There are thousands of exploits out in the wild, even more being traded privately or held back as 0 days. Clearly we want to get access to as many of these resources as we can to maximize the chance of successful exploitation. A warning must be given to anyone downloading exploits. There are several fake exploits out there specifically designed to harm or destroy your computer. Never download exploits from a source and run them without first checking what they do and what commands they will be executing on your system. It’s highly recommended that you decode any encoded values to find what they actually mean. For example this exploit when decoded runs the “rm -rf” command on your system. Saying that, some of the resources outlined here such as exploit-db and security focus can be considered pretty trustworthy.
In my opinion one of the best exploit resources on the web. Maintained by the fantastic guys at Offensive Security it would be the go to place when searching for public exploits.
The exploit-db collection of exploits is mirrored locally on Kali machines. Using the command searchsploit <search term> you can bring up a listing of exploits. Be aware that the search must be in all lower case.
Metasploit has a range of exploits built in and can be searched with the “search” command. You can also grep the search results with the syntax “grep <grep term> search <search term>”. Filters are also provided to let you narrow down your search specifically to exploits if desired.

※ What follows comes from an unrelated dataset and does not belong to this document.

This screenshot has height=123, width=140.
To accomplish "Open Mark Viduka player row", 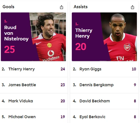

Although in my opinion not as comprehensive as exploit-db you still occasionally turn up a working proof of concept at security focus that isn’t mirrored elsewhere. In general a good site to check.
I can’t speak for the reliability of the site as I haven’t used it much, however this is another resource when searching for exploits. Semi-0 day (for want of a better term) exploits are sometimes also sold here before eventually leaking out to everyone.
As with most things perhaps your strongest tool. So often with penetration testing you don’t actually know what specific exploit you’re searching for, or if one exists, but rather seeing what is likely to be out there. Many times you’ll run across blogs and researchers putting up relevant snippets of code for exploiting an application you happen to be looking at. I highly recommend researching any applications / services you’re attacking in Google.
That really covers the main methods of finding public exploits. Further useful techniques can be to search places such as http://www.cvedetails.com/ to identify if CVE’s have been identified in the software or if there “should” be exploits out there for the version / application you’re examining. It can also give you handy CVE numbers to focus your search on.